→ **What you need to do**:
Copy, with no pictures, the line that contains "Task: Open the" and each line after it down to the end of the entries below, exactly.

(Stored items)
╭──
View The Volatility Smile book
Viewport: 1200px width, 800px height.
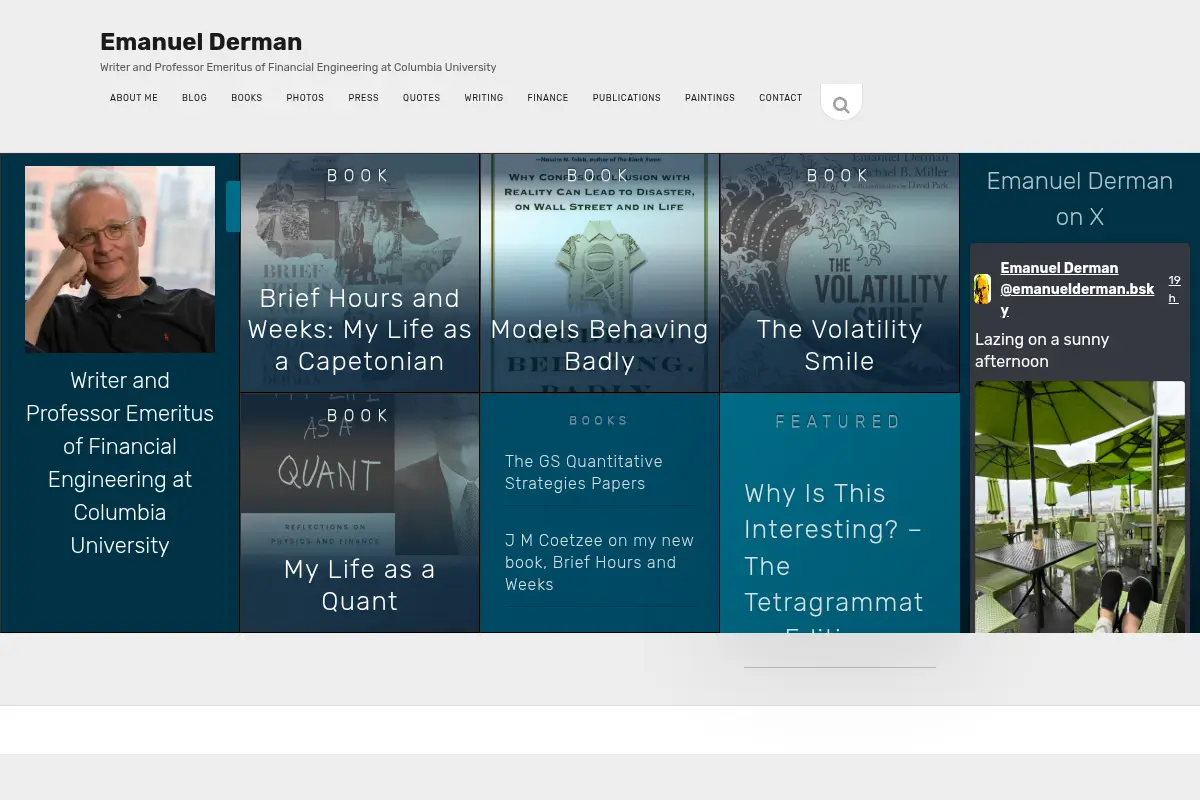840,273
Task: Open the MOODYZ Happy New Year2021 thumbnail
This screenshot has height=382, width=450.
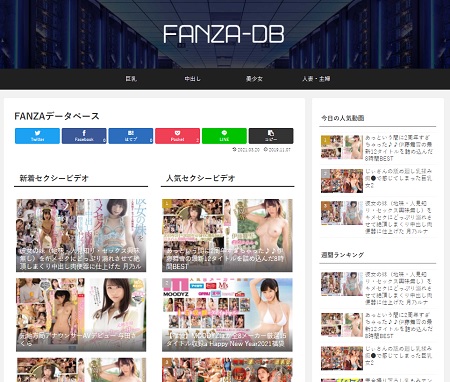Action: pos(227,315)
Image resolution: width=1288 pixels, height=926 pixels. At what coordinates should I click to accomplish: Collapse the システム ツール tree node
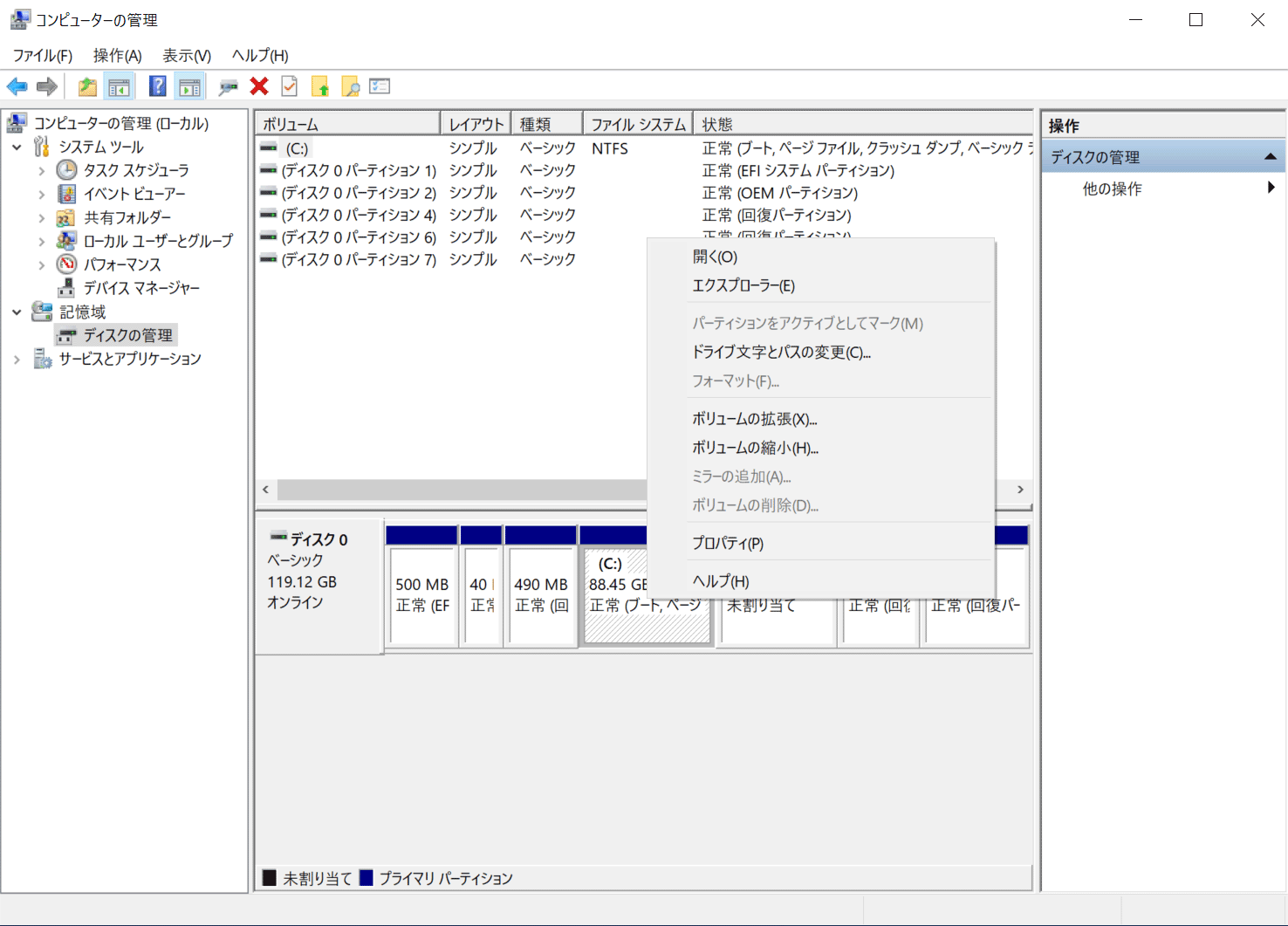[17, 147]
╰──
→ **Solution to this task**:
Task: Open the MOODYZ Happy New Year2021 thumbnail
This screenshot has height=382, width=450.
Action: pos(227,315)
Image resolution: width=1288 pixels, height=926 pixels. At what coordinates should I click to accomplish: Collapse the システム ツール tree node
[17, 147]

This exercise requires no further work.